Кстати, при аресте вождей в тридцать седьмом году в качестве понятого обычно присутствовал дворник, протягивал платок вытереть кровь людям, которые еще вчера проносились мимо на «ренджроверах»… на чем они тогда ездили, на «паккардах»?

— Вы в порядке? — спросил Главный.

— Не волнуйтесь, я в целом в порядке, а синяки можно закрасить тональным кремом…

Конечно, я уже поняла: это настоящий обыск, настоящая операция, настоящая группа захвата. С чего бы группе захвата, без тени сомнений уронившей на меня стальную дверь весом с тонну, волноваться за меня? Если бы дверь упала на меня под другим углом, я могла бы умереть, и они бы списали это на усушку и утруску в ходе операции. Я могла бы умереть… А мои дети, а мой муж, а моя мама?!..Вот ведь ужас, от какой мелочи зависит столько людей — от угла падения стальной двери.

Понятой-охранник протянул мне грязноватый платок, чтобы я вытерла кровь, я взяла, сказала «спасибо» и вдруг почувствовала стыд: охранники во дворе сплетничают. Весь дом, соседи, консул дружественной страны, нехорошая квартира, все будут знать, что группа захвата вырезала нам автогеном дверь. Встречаясь со мной во дворе, будут думать: «Все же тут что-то нечисто, валюту в вентиляции прячут или, возможно, торговля рабами». Лучше бы взяли в понятые консула, — консул хотя бы не сплетничает во дворе. Из-за понятого-охранника наша семья навсегда останется с подмоченной репутацией.

— Ордер на обыск, читайте, — страшным голосом произнес Главный.

— «…Преступная группировка по продаже наркотиков… Организатор преступной группировки… проживает по адресу…» В бумажке было написано, что Организатор Преступной Группировки по продаже наркотиков проживает по нашему адресу… Это Андрей.

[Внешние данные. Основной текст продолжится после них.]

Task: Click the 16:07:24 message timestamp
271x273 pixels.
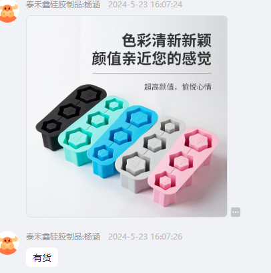Action: click(145, 5)
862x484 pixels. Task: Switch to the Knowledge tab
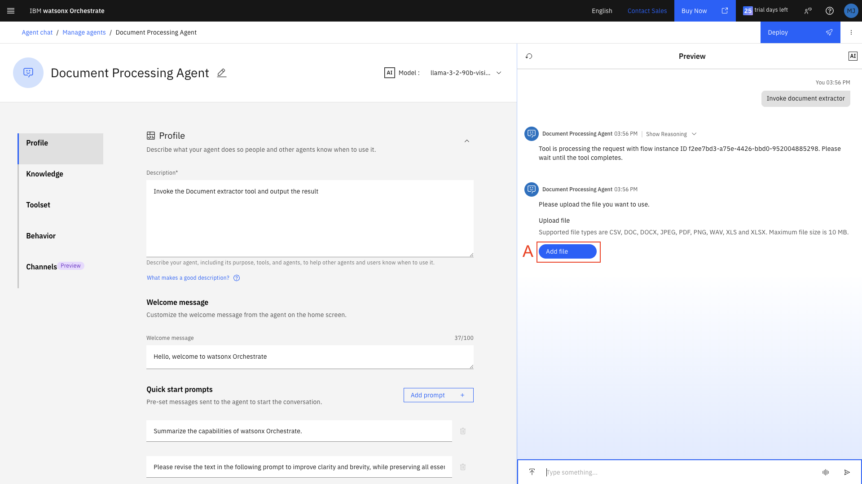click(x=44, y=174)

Я вытащила из кармана пижамы мобильный телефон, чтобы рассказать Андрею, что он глава преступной группировки, а через нашу прихожую проходит наркотический трафик. Главный выхватил у меня телефон.

— Пользоваться телефонами запрещено. Кто дома, кроме вас? Пусть выйдут и сдадут телефоны.

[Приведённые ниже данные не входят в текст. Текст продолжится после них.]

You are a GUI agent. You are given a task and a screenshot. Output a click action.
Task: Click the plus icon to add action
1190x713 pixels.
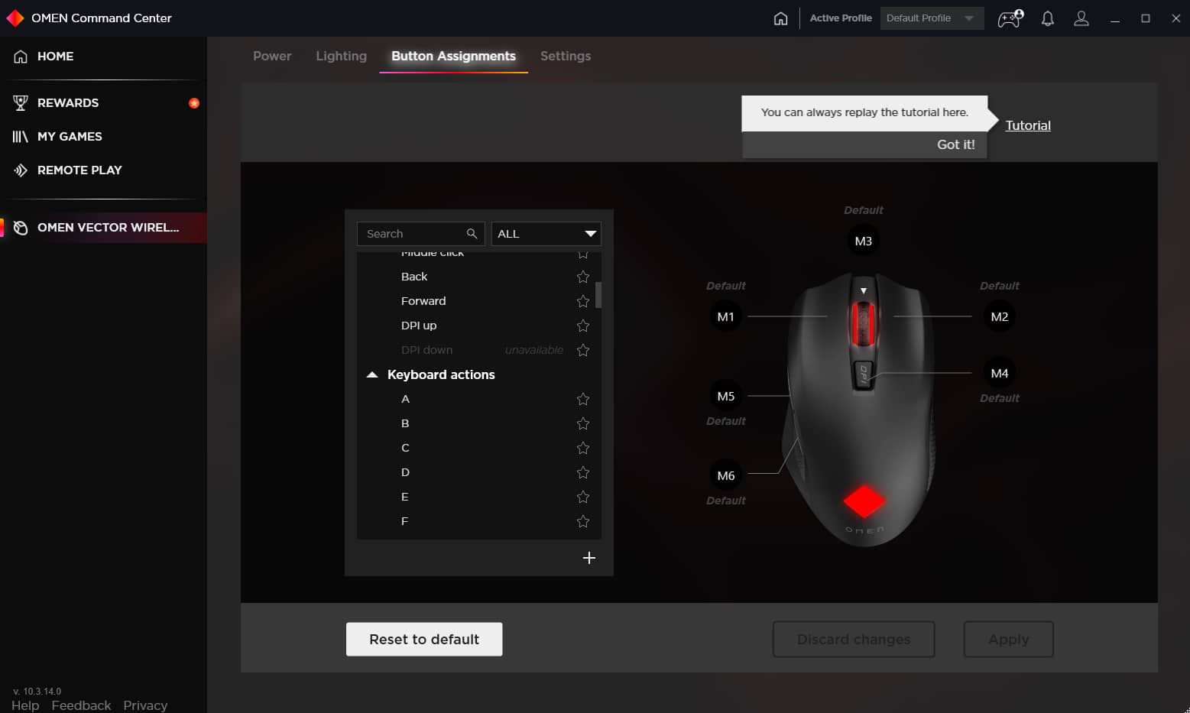pyautogui.click(x=589, y=558)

— Только Лев Евгеньич и Савва Игнатьич… но они звери.

— Меня не касаются ваши отношения с родственниками, — сказал Главный.

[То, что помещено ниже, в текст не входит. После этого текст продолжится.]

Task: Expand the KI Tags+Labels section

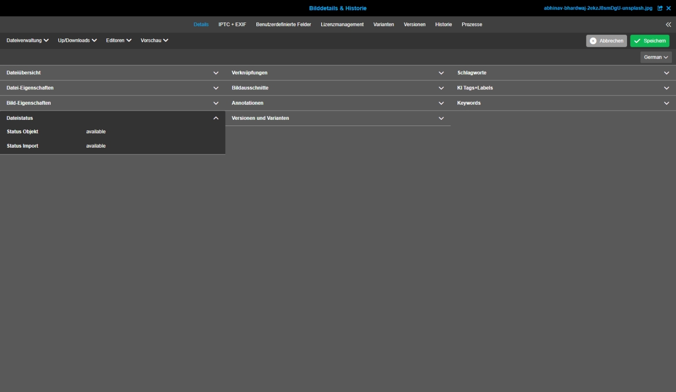Action: coord(666,88)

Когда выяснилось, что у Льва и Саввы нет при себе мобильных телефонов, начался обыск.

— Наркотики, оружие? — сказал Главный.

Раз уж жизнь — это имманентно присущая всему взаимосвязь, то, может быть, для саморазвития любопытно немного побыть в другом мире?… Если вытереть кровь с лица и рассмотреть метафизический дискурс.

…Честно? Я не исследователь чужих миров. Мне в моем мире хорошо. Зачем мне другой мир, мир, где сидят на полу в крови?

–…Хотите сдать добровольно?… — спросил Главный.

Главный и его люди держались строго, будто мы по разные стороны баррикад, будто мы враги: Обыскивающие и Обыскиваемые, Сидящие на Полу в Крови и Стоящие с Пистолетами. У меня никогда не было врагов… не могу припомнить ни одного врага, ни даже недоброжелателя. И сейчас я не считала этих людей врагами, — они ведь не арестовывали меня как врага народа, они просто делали свою работу, и я ведь не хочу, чтобы где-то продавались наркотики, я — с ними, и страха почти не чувствовала, чего мне бояться?

— Нет уж. Не сдам. Ищите.

Главный взглянул на меня с недоумением, возможно, ему и его людям казалось странным, что я не так уж боюсь, не так боюсь, чтобы перестать улыбаться, возможно, им казалось, что я идиот. Возможно, я идиот. Дело в том, что я, как Лев Евгеньич, надеюсь, что повсюду встречу еду.

Когда Лев Евгеньич хочет проникнуть в комнату, где предположительно есть еда, он начинает методично раскачивать лапой дверь. Раскачав дверь, просовывает в щель лапу, открывает дверь, находит еду, затем ест. Именно так обстоит дело. В любом, самом драматическом событии есть зазор между серьезным и смешным, нужно просунуть в этот зазор лапу, расшатать, проникнуть, и — там, за дверью — смешное. Не то чтобы Лев Евгеньич всегда находит еду, скорее, еда начинает оказываться там, где он ее ищет. Я не стараюсь увидеть смешное в любой ситуации, — стараться глупо, — смешное само видит меня.

…Честно?… Улыбаться, притворяться почтибесстрашной означало оставаться в своем мире, там, где не сидят на полу в крови, вот я и держалась за свой мир изо всех сил.